TEXT SEGMENT –
§
Ottaway Professor To Be Introduced

Photo by Robin Weinstein.


Photo by Robin Weinstein.
Photo by Robin Weinstein.

Award-winning journalist Sonia Shah has been named SUNY New Paltz’s 2014 James H. Ottaway Sr. Visiting Professor of Journalism. This spring semester, Shah began teaching a course titled “Science, Environment and Disease: New Approaches to Science Journalism.”

Shah has written extensively on the topics of science and politics and is the author of three books, including “The Fever: How Malaria Has Ruled Humankind for 500,000 Years,” which was the culmination of five years of investigative research and reportage from her time spent in Cameroon, Malawi and Panama.

For Journalism Professor and Head of the Ottaway Search Committee Lisa Phillips, Shah typified an Ottaway professor — a distinguished journalist at a high point in her career that can offer a perspective that students have likely not been exposed to yet.

“We’ve never had a journalist with the particular combination of things she has,” Phillips said about Shah’s unique orientation in both science and human rights.
§
ENTRIES PROVIDED –
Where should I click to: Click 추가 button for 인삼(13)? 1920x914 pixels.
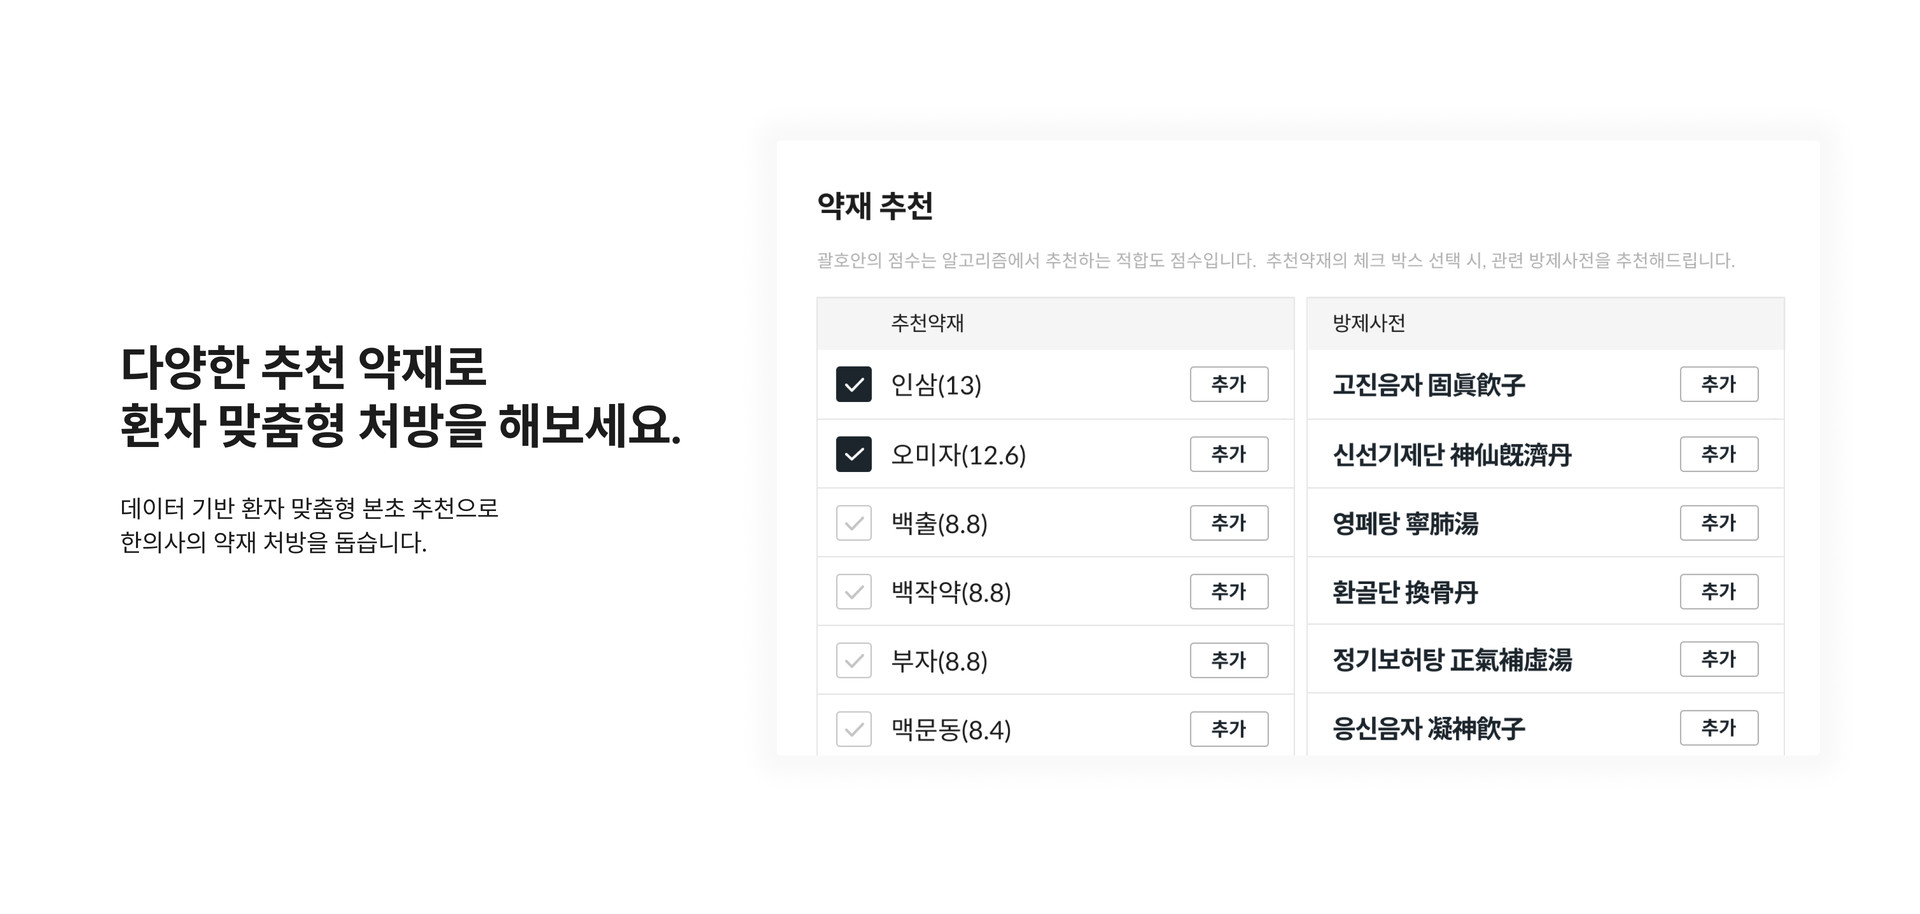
§
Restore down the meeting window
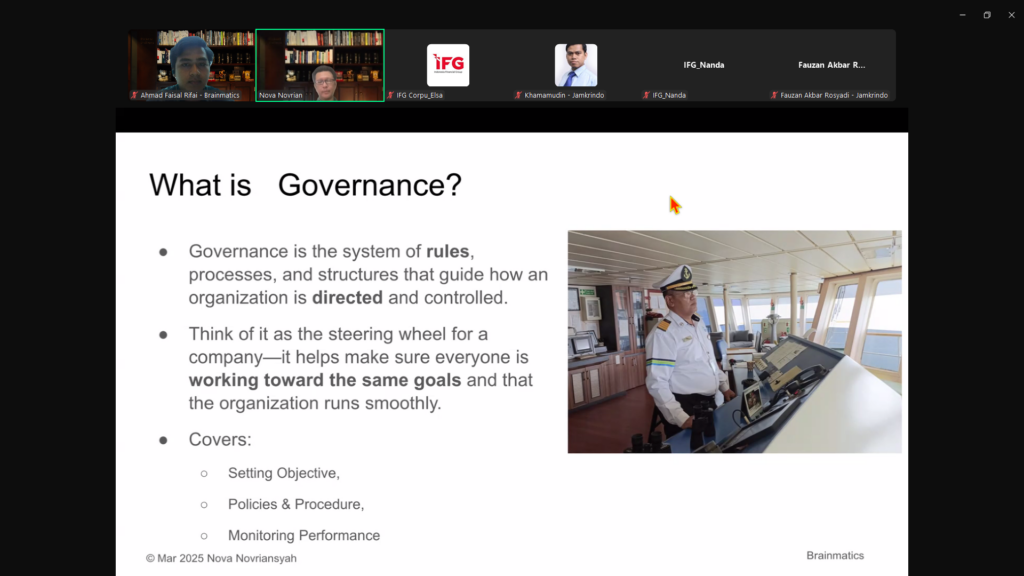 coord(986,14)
§
PROBLEMS TO SOLVE –
[1] In the text on the Ottaway professor, which countries did Shah spend time in while researching "The Fever"?
[2] Rewrite the section of the Ottaway professor text that starts with the words containing "Award-winning journalist Sonia" and finishes with "exposed to yet.", substituting "seminar" for "course".

RESULTS OF THE EXERCISE –
[1] Cameroon, Malawi and Panama.

[2]
Award-winning journalist Sonia Shah has been named SUNY New Paltz’s 2014 James H. Ottaway Sr. Visiting Professor of Journalism. This spring semester, Shah began teaching a seminar titled “Science, Environment and Disease: New Approaches to Science Journalism.”

Shah has written extensively on the topics of science and politics and is the author of three books, including “The Fever: How Malaria Has Ruled Humankind for 500,000 Years,” which was the culmination of five years of investigative research and reportage from her time spent in Cameroon, Malawi and Panama.

For Journalism Professor and Head of the Ottaway Search Committee Lisa Phillips, Shah typified an Ottaway professor — a distinguished journalist at a high point in her career that can offer a perspective that students have likely not been exposed to yet.